Johnson and Fredrickson (2005) wondered, if that was true, would positive emotions reduce the own-race bias? Fredrickson’s broaden-and-build model proposes that so-called positive emotions (happiness, joy etc. – ones that are pleasant to experience) can broaden our thought-action repertoire, and in the case of visual perception, cause us to perceive things more globally. So maybe positive emotions would cause more holistic face processing, and therefore reduce the own-race bias.

They set up two tests to figure this out, which were both broken into the same 4 stages:

First, participants were split randomly into 3 groups, and each group watched a different video (see below).

Participants then saw a series of faces, 28 faces divided equally between gender and race (half black and half white people). Presumably this was on a computer.

Next, they watched a different video.

Finally, they took a face recognition test. Another 28 faces, also with an even gender and race split, were added to the 28 used previously. The faces were shown in a random order, and participants has to report whether each face had been part of the previous set.

The videos in steps 1 and 3 were used to either elicit the emotional responses of joy (with a comedy video), fear (with a horror movie clip), or no emotion (neutral videos – a woodworking video and a video of ordinary objects). Self-report measures were also given as a way of checking the videos had the desired effect.

I mentioned this test was done twice. The difference between the two experiments was the timing of the emotion-inducing video – it was shown either in the first step, or the third. This was to test the effect of the emotions on the encoding and retrieval memory processes.
If the positive emotion provided by the comedy video did reduce the own-race bias, a greater recognition should have been found in those groups compared to the fear and neutral groups – and that’s what the results showed, in both experiments.

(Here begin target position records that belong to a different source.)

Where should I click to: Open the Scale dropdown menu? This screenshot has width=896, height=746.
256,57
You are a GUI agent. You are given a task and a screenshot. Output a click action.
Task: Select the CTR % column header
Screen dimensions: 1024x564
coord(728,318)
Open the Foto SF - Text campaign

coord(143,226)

The comedy group showed no difference between races in facial recognition, while the neutral and fear groups did. Furthermore, this was caused by poor recognition of black faces in the neutral and fear groups, as opposed to poor recognition of white faces in the comedy group (these are results averaged over the two tests):

This seems to support the idea that positive emotions reduce – or eliminate even – the own-race bias in facial recognition. However it doesn’t necessarily demonstrate that broaden-and-build is at work here, because an alternative explanation noted by the authors is more inclusive categorisation – we tend to categorise faces by race before anything else, and perhaps positive emotions reduce this effect by promoting more inclusive categorisations.

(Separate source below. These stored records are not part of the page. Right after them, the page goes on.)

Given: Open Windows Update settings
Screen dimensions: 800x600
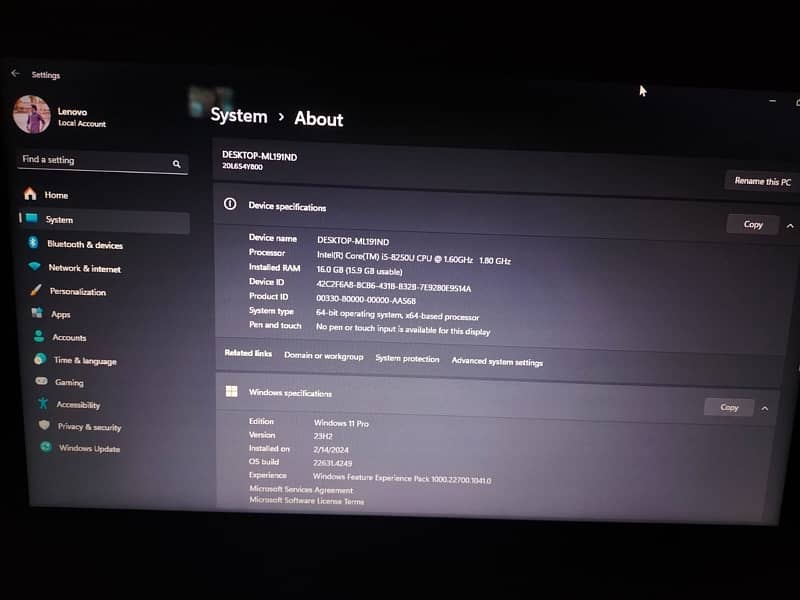Looking at the screenshot, I should coord(89,449).
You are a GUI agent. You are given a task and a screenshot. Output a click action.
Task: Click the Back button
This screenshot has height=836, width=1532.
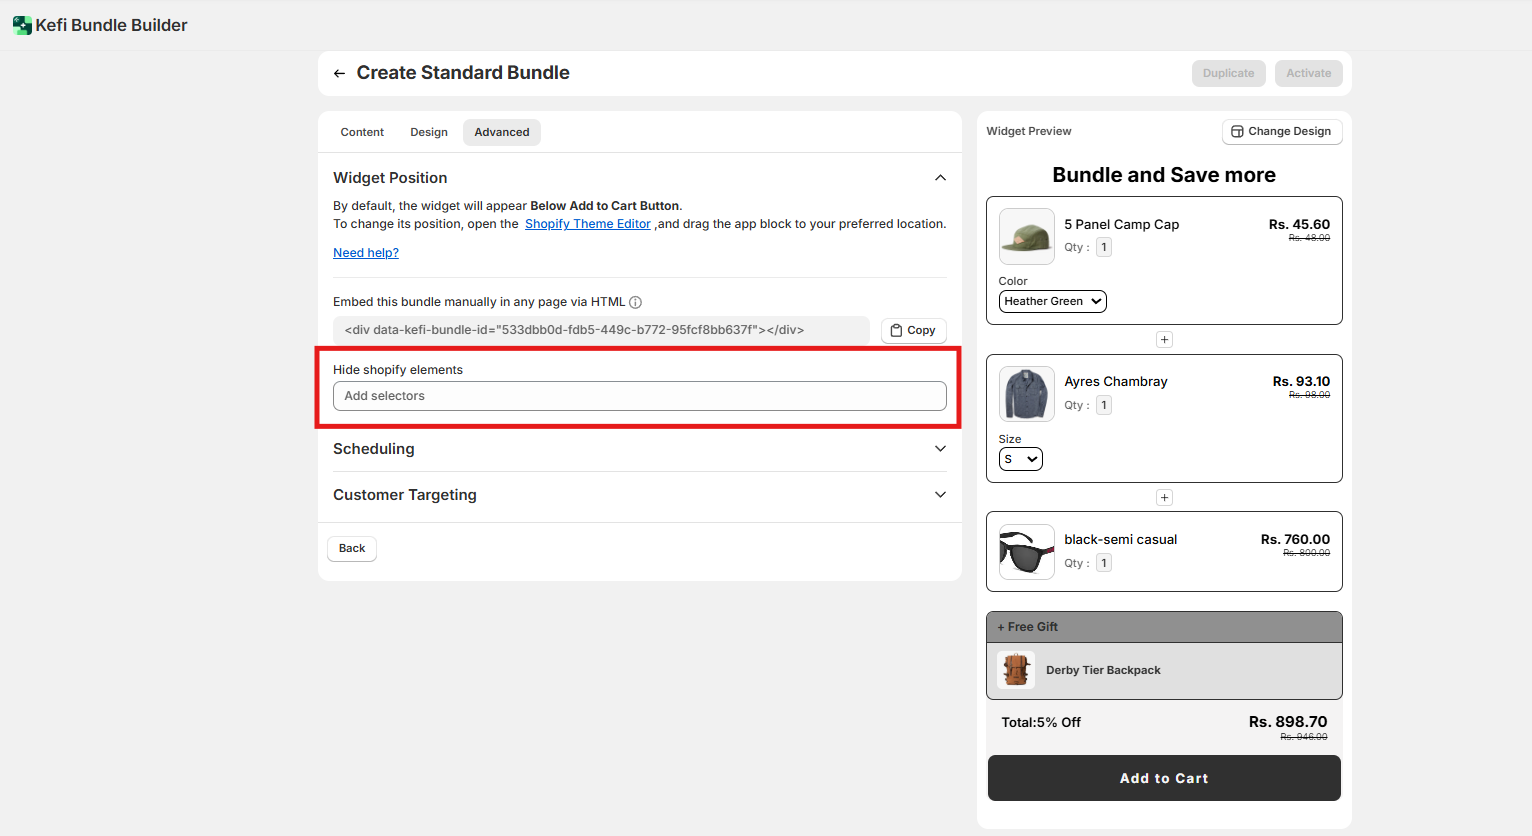[352, 548]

It’s interesting that inducing joy improved recognition, even when induced before the first set of faces – the effect of positive emotions on facial processing seems to apply to faces that have already been learned. The authors speculate that this might lead to use in eye-witness testimony.

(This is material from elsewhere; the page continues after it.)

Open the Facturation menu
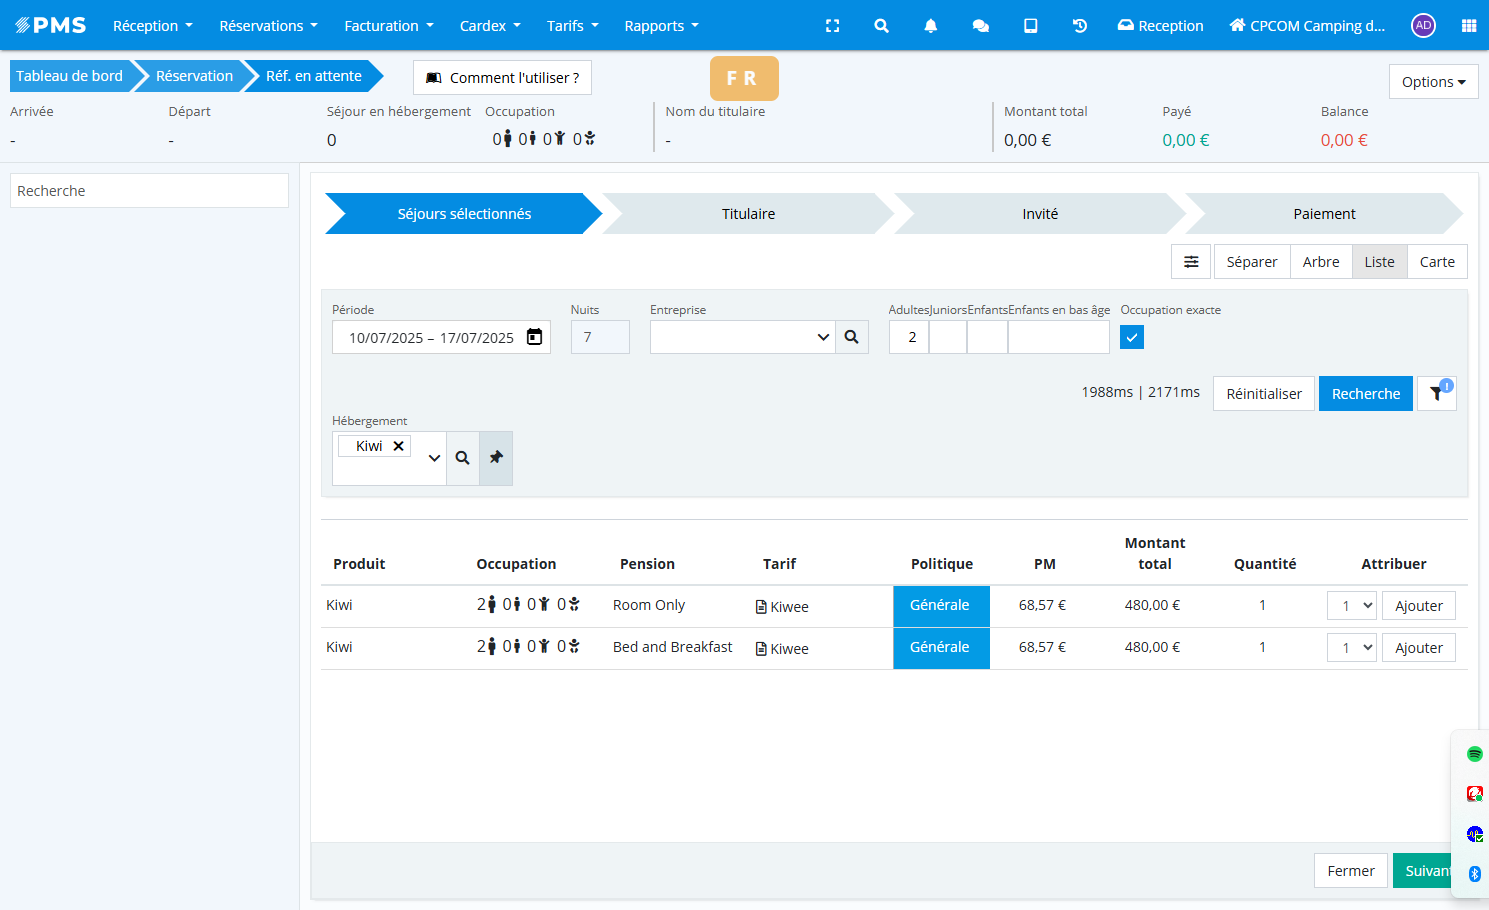The image size is (1489, 910). [388, 26]
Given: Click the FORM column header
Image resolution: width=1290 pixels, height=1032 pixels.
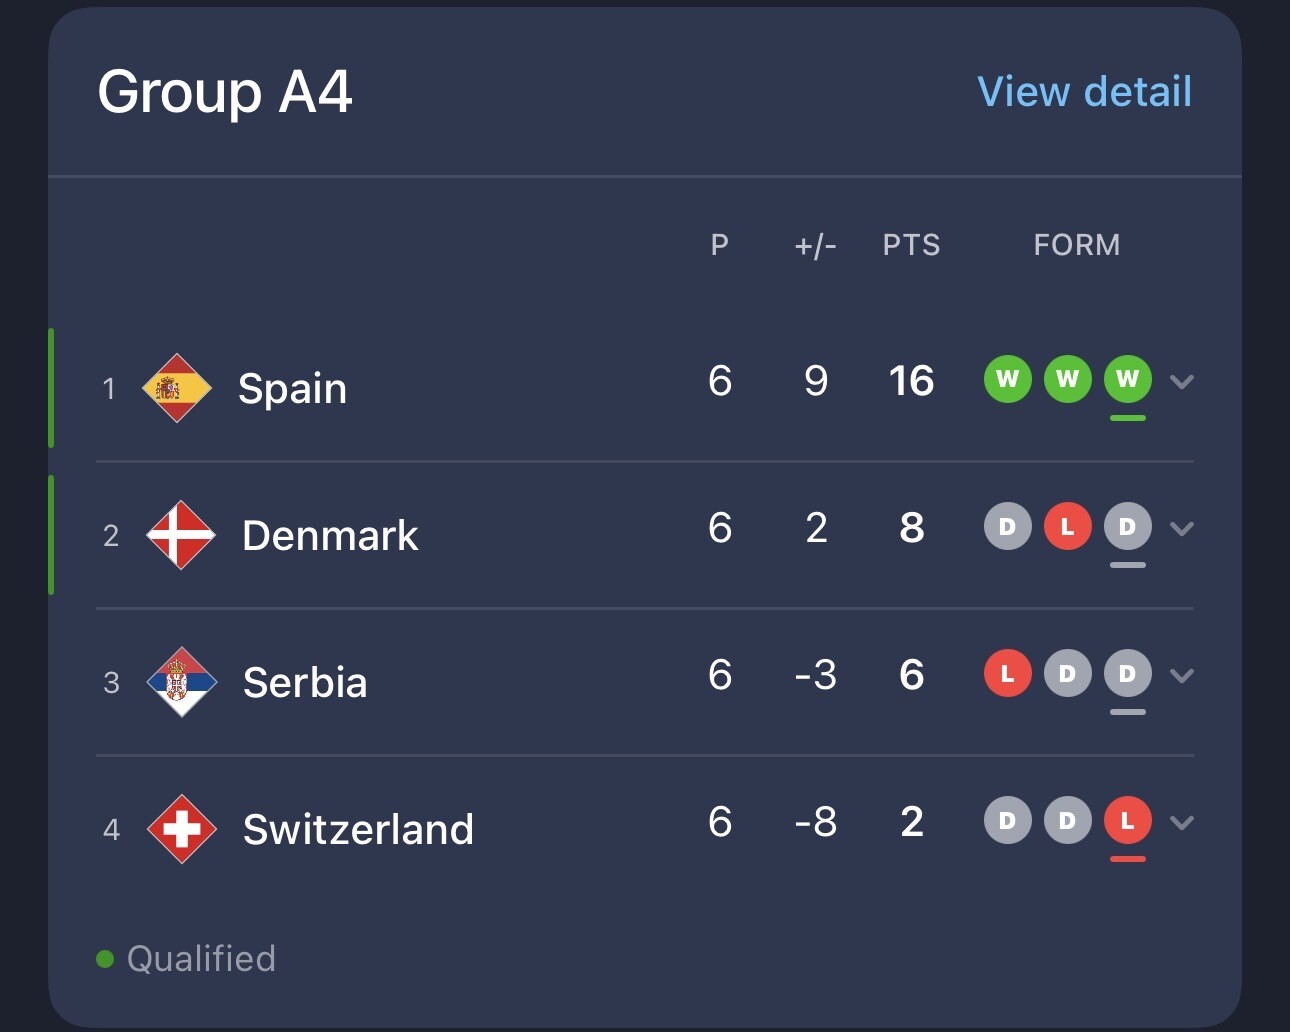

Of course, a comedy video is a narrow definition of ‘positive emotion’, so it’s unclear whether the results of this test would generalise to other pleasant states, such as gratitude for instance. Plus, the sample sizes in the groups were fairly small (14-20). But, it’s consistent with the broaden-and-build theory.

So now you know what to do if you’re having trouble recognising people of a different race – put some comedy videos on! (I suggest Bill Hicks).


Johnson, K. J.,&Fredrickson, B. L. (2005). “We all look the same to me”: Positive emotions eliminate the own-race bias in face recognition. Psychological Science, 16, 875-881.